Therefore, the Killing form $B_{\diamond }$ is highly degenerate.

We let

$$K_{\diamond }=\left\{(k,0)\in G_{\diamond }|k\in SO(n,\mathbb{R})\right\}\cong SO(n,\mathbb{R})$$

be the compact subgroup of $G_{\diamond }$. Then, the Lie algebra ${\mathfrak{k}}_{\diamond }$ of $K_{\diamond }$ is

$${\mathfrak{k}}_{\diamond }=\{(X,0)\in {\mathfrak{g}}_{\diamond }|X+{}^{t}X=0, X\in {\mathbb{R}}^{(n,n)}, 0\in {\mathbb{R}}^{(m,n)}\}.$$

We let ${\mathfrak{p}}_{\diamond }$ be the subspace of ${\mathfrak{g}}_{\diamond }$ defined by

$${\mathfrak{p}}_{\diamond }=\left\{(X,Z)\in {\mathfrak{g}}_{\diamond }|X={}^{t}X\in {\mathbb{R}}^{(n,n)}, \mathrm{Tr}\left(X\right)=0,Z\in {\mathbb{R}}^{(m,n)}\right\}.$$

Then, we have the following relation:

$${[{\mathfrak{k}}_{\diamond },{\mathfrak{k}}_{\diamond }]}_{\diamond }\subset {\mathfrak{k}}_{\diamond }\hspace{1em}\mathrm{and}\hspace{1em}[{\mathfrak{k}}_{\diamond },{\mathfrak{p}}_{\diamond }]\subset {\mathfrak{p}}_{\diamond }.$$

(87)

In addition, we have

$${\mathfrak{g}}_{\diamond }={\mathfrak{k}}_{\diamond }\oplus {\mathfrak{p}}_{\diamond }\hspace{1em} (\mathrm{direct} \mathrm{sum}).$$

(88)

We note that the restriction of the Killing form $B_{\diamond }$ to ${\mathfrak{k}}_{\diamond }$ is negative definite and the restriction of $B_{\diamond }$ to the abelian subalgebra $\mathfrak{r}=\{(0,Z)\in {\mathfrak{g}}_{\diamond }\}$ is identically zero. Since $\mathfrak{r}$ is the radical of $B_{\diamond }$, $B_{\diamond }$ is degenerate (see Formula (86)).

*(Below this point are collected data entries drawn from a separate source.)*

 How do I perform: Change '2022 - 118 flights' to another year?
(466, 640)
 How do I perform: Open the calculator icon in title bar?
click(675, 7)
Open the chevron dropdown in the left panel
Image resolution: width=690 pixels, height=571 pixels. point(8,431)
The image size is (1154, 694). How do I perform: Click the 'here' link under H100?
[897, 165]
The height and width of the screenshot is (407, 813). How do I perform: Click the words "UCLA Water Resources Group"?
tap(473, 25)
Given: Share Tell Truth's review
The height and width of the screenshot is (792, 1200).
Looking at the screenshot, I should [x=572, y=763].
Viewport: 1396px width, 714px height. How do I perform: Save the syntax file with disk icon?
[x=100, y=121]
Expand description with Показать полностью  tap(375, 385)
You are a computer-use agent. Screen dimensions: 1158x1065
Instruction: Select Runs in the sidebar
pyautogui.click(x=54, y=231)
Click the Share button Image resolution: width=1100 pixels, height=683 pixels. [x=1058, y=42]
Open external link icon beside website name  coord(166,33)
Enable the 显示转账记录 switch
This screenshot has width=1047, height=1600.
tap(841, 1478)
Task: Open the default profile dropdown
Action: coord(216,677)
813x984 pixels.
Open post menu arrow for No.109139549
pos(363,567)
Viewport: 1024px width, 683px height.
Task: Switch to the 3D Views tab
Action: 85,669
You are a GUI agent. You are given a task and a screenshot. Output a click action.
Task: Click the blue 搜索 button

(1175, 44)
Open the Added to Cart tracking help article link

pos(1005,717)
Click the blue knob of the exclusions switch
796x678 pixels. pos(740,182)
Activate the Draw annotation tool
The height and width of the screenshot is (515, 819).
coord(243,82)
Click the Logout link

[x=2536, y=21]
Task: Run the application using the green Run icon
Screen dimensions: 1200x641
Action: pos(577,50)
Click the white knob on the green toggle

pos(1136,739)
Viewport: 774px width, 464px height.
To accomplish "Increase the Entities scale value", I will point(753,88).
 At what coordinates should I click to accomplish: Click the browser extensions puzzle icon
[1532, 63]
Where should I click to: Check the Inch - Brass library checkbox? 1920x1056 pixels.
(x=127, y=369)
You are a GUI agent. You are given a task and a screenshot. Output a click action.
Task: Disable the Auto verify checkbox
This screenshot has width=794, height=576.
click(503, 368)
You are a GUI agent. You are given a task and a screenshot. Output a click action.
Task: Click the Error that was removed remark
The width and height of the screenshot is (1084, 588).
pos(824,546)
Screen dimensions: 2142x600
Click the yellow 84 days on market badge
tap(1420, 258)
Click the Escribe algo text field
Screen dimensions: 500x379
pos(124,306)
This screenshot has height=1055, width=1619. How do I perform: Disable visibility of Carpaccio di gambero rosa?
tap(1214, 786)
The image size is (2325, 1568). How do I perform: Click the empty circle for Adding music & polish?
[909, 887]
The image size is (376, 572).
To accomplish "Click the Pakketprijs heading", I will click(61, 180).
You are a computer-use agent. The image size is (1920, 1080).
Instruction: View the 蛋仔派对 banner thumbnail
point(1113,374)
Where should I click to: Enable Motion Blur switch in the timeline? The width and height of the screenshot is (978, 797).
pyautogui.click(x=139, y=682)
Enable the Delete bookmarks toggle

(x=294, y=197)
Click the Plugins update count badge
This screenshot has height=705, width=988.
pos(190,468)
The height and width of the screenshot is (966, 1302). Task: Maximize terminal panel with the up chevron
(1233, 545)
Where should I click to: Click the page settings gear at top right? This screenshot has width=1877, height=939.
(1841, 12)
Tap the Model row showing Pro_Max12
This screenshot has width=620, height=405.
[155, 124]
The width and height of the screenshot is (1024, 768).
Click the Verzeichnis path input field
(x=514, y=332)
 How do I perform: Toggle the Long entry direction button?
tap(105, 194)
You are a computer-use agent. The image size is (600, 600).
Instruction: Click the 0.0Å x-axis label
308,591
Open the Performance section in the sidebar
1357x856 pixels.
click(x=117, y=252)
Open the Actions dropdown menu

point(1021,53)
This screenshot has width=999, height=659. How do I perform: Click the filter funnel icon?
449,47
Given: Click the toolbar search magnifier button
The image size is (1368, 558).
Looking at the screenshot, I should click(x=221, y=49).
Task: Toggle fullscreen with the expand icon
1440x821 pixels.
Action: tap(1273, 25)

An Iwasawa decomposition of the group $S{L}_{n,m}\left(\mathbb{R}\right)$ is given by

$$G_{\diamond }=N_{\diamond }{A}_{\diamond }{K}_{\diamond },$$

(89)

where

$$N_{\diamond }=\left\{\left(\left(\begin{array}{ccccc}1& \ast & \cdots & \cdots & \ast \\ 0& 1& \cdots & \cdots & \ast \\ ⋮& ⋮& \ddots & ⋮& ⋮\\ 0& 0& 0& 1& \ast \\ 0& 0& 0& 0& 1\end{array}\right),a\right)\in G_{\diamond }|a\in {\mathbb{R}}^{(m,n)}\right\}$$

and

$$A_{\diamond }=\{(\mathrm{diag}(a_1,\cdots ,a_n),0)\in G_{\diamond }|a_i\in \mathbb{R},\prod _{k=1}^n{a}_k=1,\hspace{1em}1\le i\le n\}.$$

An Iwasawa decomposition of the Lie algebra ${\mathfrak{g}}_{\diamond }$ of $G_{\diamond }$ is given by

$${\mathfrak{g}}_{\diamond }={\mathfrak{n}}_{\diamond }+{\mathfrak{a}}_{\diamond }+{\mathfrak{k}}_{\diamond },$$

(90)

where

$${\mathfrak{n}}_{\diamond }=\left\{\left(\left(\begin{array}{ccccc}0& \ast & \cdots & \cdots & \ast \\ 0& 0& \cdots & \cdots & \ast \\ ⋮& ⋮& \ddots & ⋮& ⋮\\ 0& 0& 0& 0& \ast \\ 0& 0& 0& 0& 0\end{array}\right),a\right)\in {\mathfrak{g}}_{\diamond }|a\in {\mathbb{R}}^{(m,n)}\right\}$$

and

$${\mathfrak{a}}_{\diamond }=\{(\mathrm{diag}(c_1,\cdots ,c_n),0)\in {\mathfrak{g}}_{\diamond }|c_i\in \mathbb{R},\sum _{k=1}^n{c}_k=0, 1\le i\le n\}.$$

In fact, ${\mathfrak{a}}_{\diamond }$ is the Lie algebra of $A_{\diamond }$ and ${\mathfrak{n}}_{\diamond }$ is the Lie algebra of $N_{\diamond }$.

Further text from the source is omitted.